| Text |
• • • •
So, for my own personal sanity (less time looking at my phone!) as well as my principles (data companies should do good with data!) I decided to delete my account.
Even though I knew I was doing the right thing, it was still really hard. I was an extremely active Facebook user. From when I joined the site in 2006 until I deleted my account in 2019, I almost always had a Facebook tab open on my computer, and as soon as I had a smartphone I had the app on my phone. Looking back at RescueTime data, it appears I spent about 15 minutes a day on Facebook most days. I was actually surprised to see such a low number, because it felt like I was on Facebook all day. I would probably click on my Facebook tab at least once an hour.
Because I was so attached to Facebook, I didn’t want to delete my account and lose all my data. So, instead of just hitting the button, I embarked on a journey to rescue the data I wanted to keep.
• • • •
| Recorded data |

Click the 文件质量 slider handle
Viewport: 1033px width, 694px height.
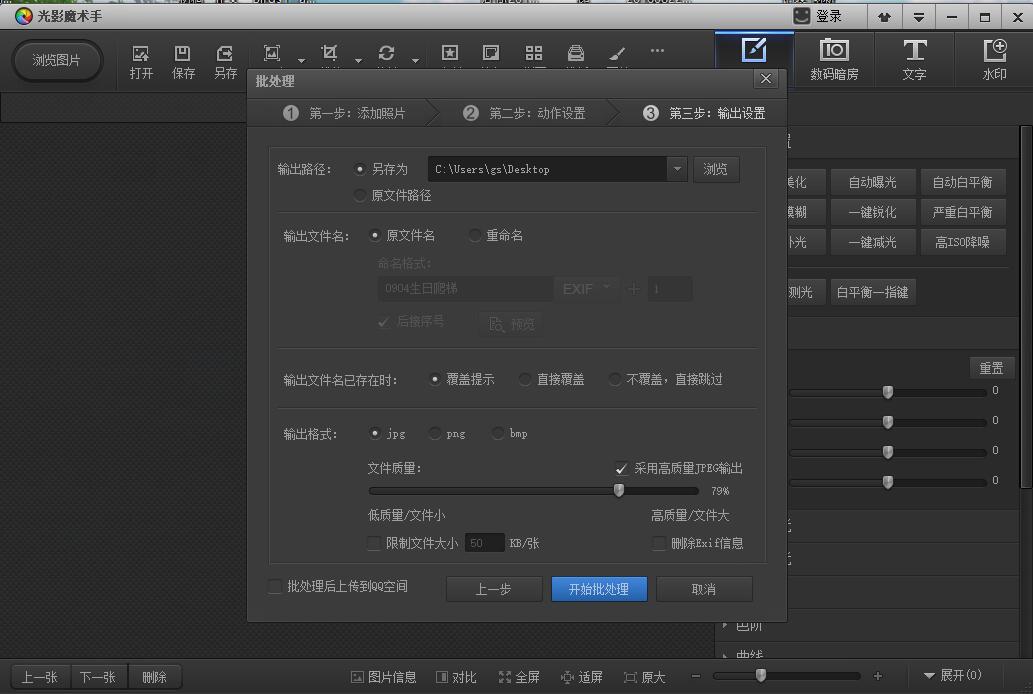(x=619, y=490)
• • • •
| Problem details |
Can you resume the text about leaving Facebook from the point where it stops? The listing has no connection to the text about leaving Facebook.

| Task output |
How I did it
I didn’t do any sort of tapering to my use. I posted a warning to my Facebook two weeks before I deleted my account, saying I was leaving the platform and giving people the opportunity to subscribe to my newsletter. The text of what I posted is on my GitHub if you want to see what I wrote.
Throughout those two weeks I continued to use Facebook on both my computer and my phone. In fact, I might have been on Facebook even more during that time, as I worked my way through my friend list, reaching out to people and getting other contact methods.
My first move was to download all the data Facebook makes available to users through their Download Your Information tool. Facebook has instructions on how to do this. My main piece of advice is to think carefully about whether you want .html or .json files.
HTML is probably the most appropriate for most (non-programmer) people, because the HTML file structure makes it easy to browse through your data on your computer. The files kind of mimic the Facebook experience, so you can click on a file called your_photos.html
and see a page with links to each of your Facebook photo albums. If you click through to an album, you will get a page with each photo and the associated comments on the picture. It’s a nice interface.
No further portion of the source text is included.